7. Si la SARL fait valoir qu' une partie de sa créance, 21 750 euros de coûts institutionnels, avait été prélevée à la source par l'université de Montpellier, cette allégation, contestée en défense, n'est pas démontrée par les relevés bancaires et le courrier que lui a adressé le 7 octobre 2018 M. C qu'elle produit, et ce prélèvement à la source, contrairement à ce qu'elle prétend, n'est pas prévu par l' article 3-3 de l'annexe IB de l'accord de subventionnement qu'elle a signé le 26 aout 2016 avec l'agence européenne de recherche, agissant par délégation de la commission européenne, l'université de Montpellier, et les autres bénéficiaires du projet, dont le centre national de recherche scientifique (CNRS). Par suite, ce moyen sera écarté.

En ce qui concerne le bien-fondé de la créance :

8. L'article 32-1 j) de l'accord de subventionnement stipule que les bénéficiaires des subventions, dont PhaseView, devaient accueillir les chercheurs dans ses locaux et leur fournir les moyens de travailler. Or il résulte de l'instruction, notamment d'une lettre adressée à la SARL par M. C le 10 septembre 2019, que la chercheuse recrutée par PhaseView

Mme B, n'a pas été prise en charge par celle-ci, mais par le CNRS, pendant plus d'un an. Et la SARL qui n'a pas rempli ses obligations de prise en charge du chercheur, et ne justifie pas avoir régularisé au 18 novembre 2019, délai qui lui était imparti, ne peut utilement faire valoir qu'elle n'a pas empêché la chercheure d'accéder à ses locaux, que le CNRS est un autre bénéficiaire du projet européen, ou que le délai d'un an n'était pas prévu par l'accord.

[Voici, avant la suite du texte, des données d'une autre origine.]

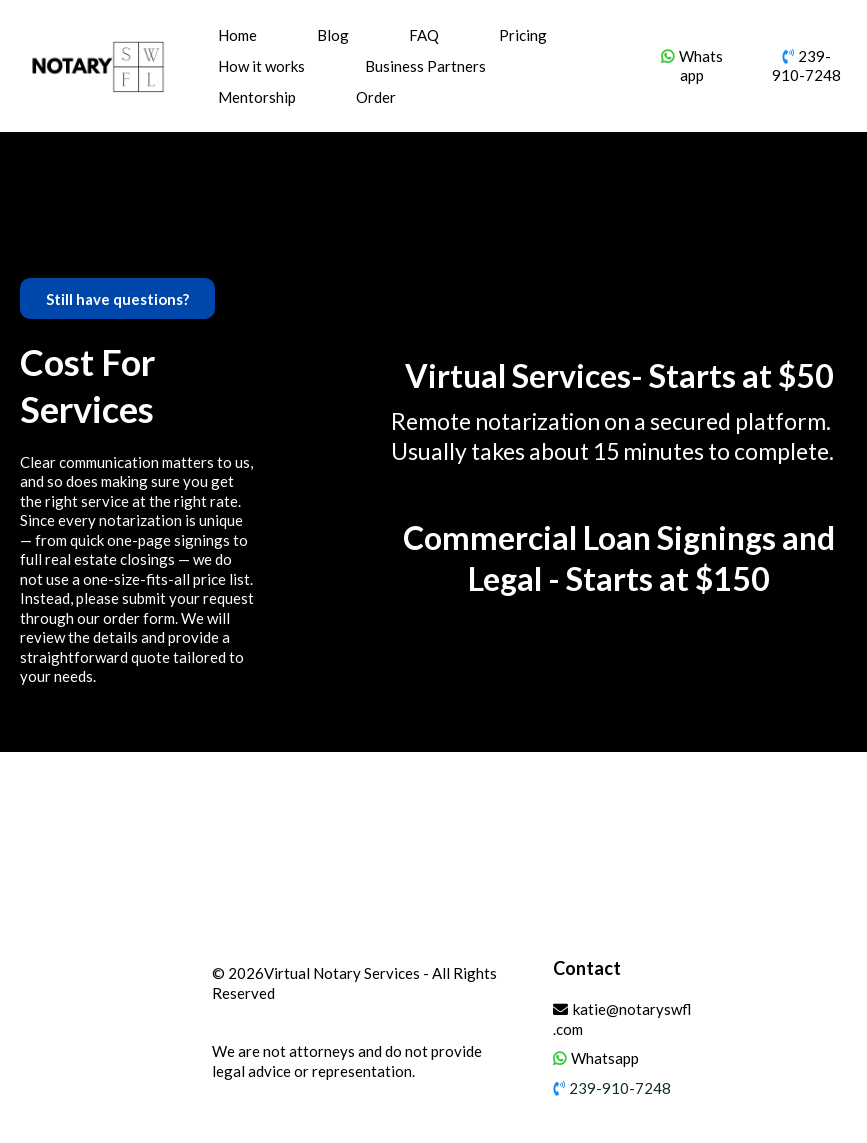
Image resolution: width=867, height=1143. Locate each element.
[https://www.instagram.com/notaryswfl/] (790, 976)
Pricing (523, 35)
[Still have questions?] (117, 298)
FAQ (424, 35)
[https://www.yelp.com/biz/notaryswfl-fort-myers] (828, 976)
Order (376, 97)
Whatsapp (701, 66)
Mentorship (257, 97)
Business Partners (425, 66)
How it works (261, 66)
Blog (333, 35)
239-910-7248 (806, 66)
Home (237, 35)
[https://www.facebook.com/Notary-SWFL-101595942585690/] (752, 976)
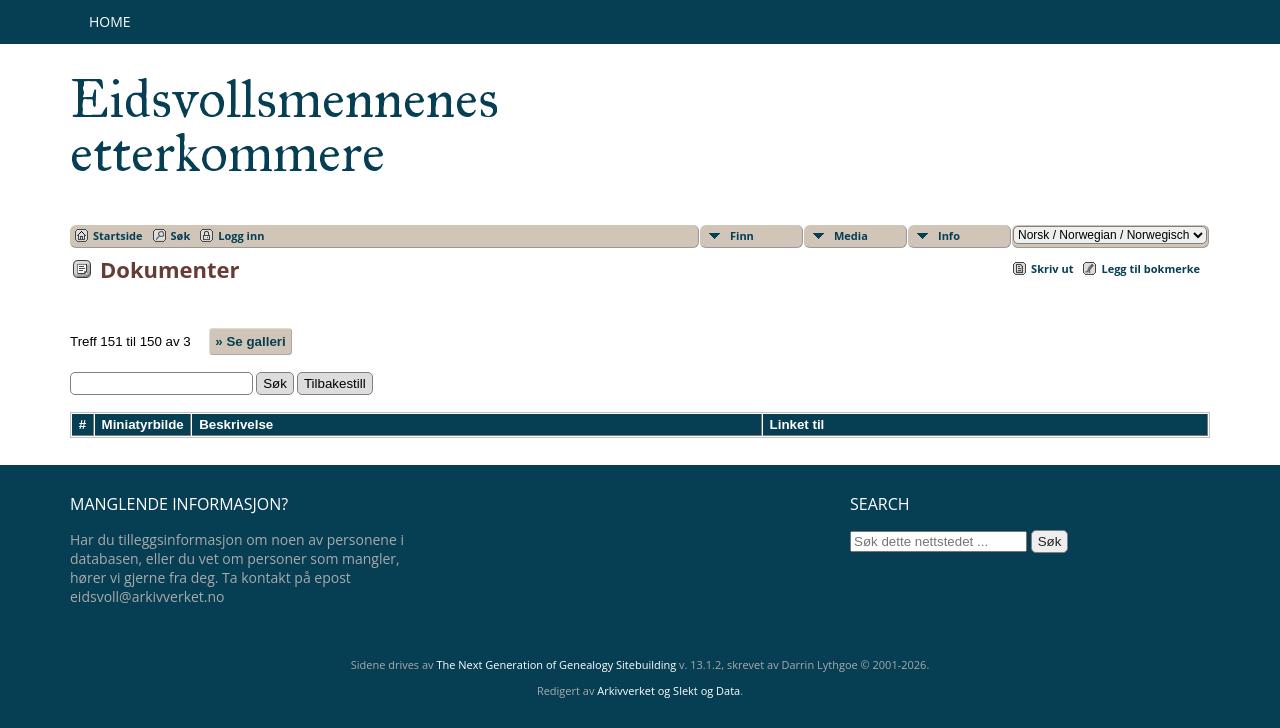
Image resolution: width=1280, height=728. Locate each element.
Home (110, 21)
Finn (742, 235)
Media (851, 235)
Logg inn (241, 235)
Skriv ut (1052, 268)
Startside (118, 235)
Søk (181, 235)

La SARL ne peut non plus utilement invoquer un procès qui l'a opposé aux prudhommes à

Mme B après son exclusion du projet européen, en novembre 2019 ou le fait qu'elle n'ait pu faire aboutir un projet de laboratoire commun avec le CNRS, circonstances qui sont étrangères au présent litige.

9. L'article 32-2 de l'accord de subventionnement stipule que le non-respect de ses obligations par le bénéficiaire peut entrainer une mesure du chapitre 6, dont l'exclusion du projet, article 50-2, ou le remboursement du montant de subvention indument perçu,

article 50-2-2. Si la SARL fait valoir qu'elle n'a pas commis de manquement grave pouvant justifier son exclusion du projet, cette condition n'est pas exigée par l'article 50-3-1 de l'accord, qui prévoit que l'agence de recherche européenne peut exclure de l'accord un bénéficiaire

" h si l'action a perdu sa pertinence scientifique et technologique ". Par suite, le moyen tiré de la disproportion de la sanction d'exclusion du projet européen sera écarté.

10. La SARL fait enfin valoir que le président de l'université de Montpellier était incompétent pour prononcer son exclusion. Il résulte toutefois de l'instruction, et de la demande de remboursement de M. C à la SARL du 22 novembre 2021, qu'un avenant signé en novembre 2019 notamment par l'agence de recherche européenne a acté le retrait de PhaseView du consortium. Dès lors, ce moyen doit être écarté.

11. Il résulte de tout ce qui précède que les conclusions en annulation et en décharge du recours doivent être rejetées.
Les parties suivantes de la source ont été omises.